The Force Awakens

It has always been my habit to watch a movie as two personas, the first, as a normal movie-goer who quietly enjoys the story, the second and rather annoyingly, as a self-appointed movie critic. Hence often, I am aware of the movie being a movie because the part of me who is the critic would not just stop noticing all the minor details and shut-up about them.

Technically, The Force Awakens is a commercially motivated refresher, as well as a mise en place – a retelling of a familiar and loveable storyline for the next generation who would have otherwise refused to enjoy the old original in its non-HD form, and a setting-up of the scene for the next Star Wars movies to follow.

In a nutshell, the first one is rightly about the characters and the history that shaped them. As for the things their history will drive them to do? That would be in the next instalment, where presumably the plot will become more important in the telling than the characters. A lot of effort I suspect, had been put into making this movie deceptively simplistic, effort-less through mimicry and just like an awakening, languorous.

As an aside, for those who have taken special notice of the fact that the lead is a woman, or that there is a budding inter-racial romance, then you’re missing the point.

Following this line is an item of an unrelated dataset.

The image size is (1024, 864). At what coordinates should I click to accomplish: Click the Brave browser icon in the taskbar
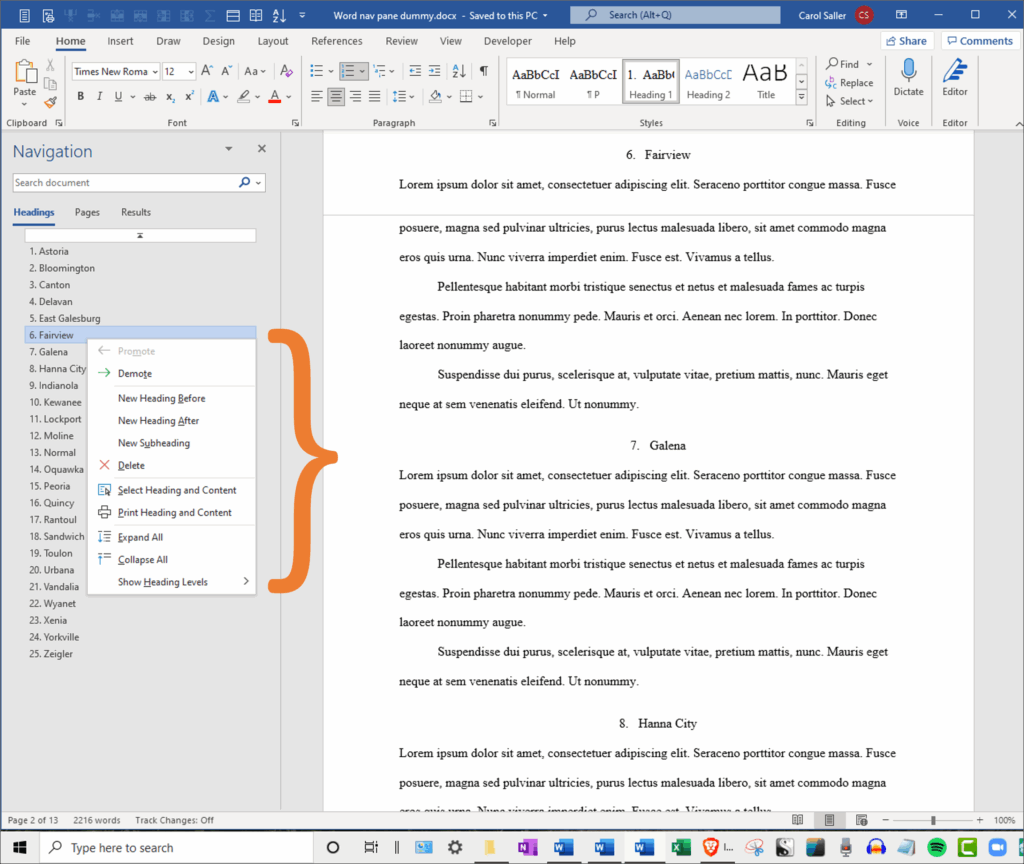tap(711, 847)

Surrounded by a Holocron of diverse aliens, these differences between one human and another become irrelevant and should pale in significance, remaining noticeable only for those who always have had those differences at the forefront of their minds.

I watched The Force Awakens as three – the movie-goer with no preconceived notions, the critic, and the fan who had ‘some’ expectations. Fair to say, the movie was a success with me for having been able to render the critic mute for the whole span of the movie.

The Force Awakens by the way, was originally titled, “Shadow of The Empire”.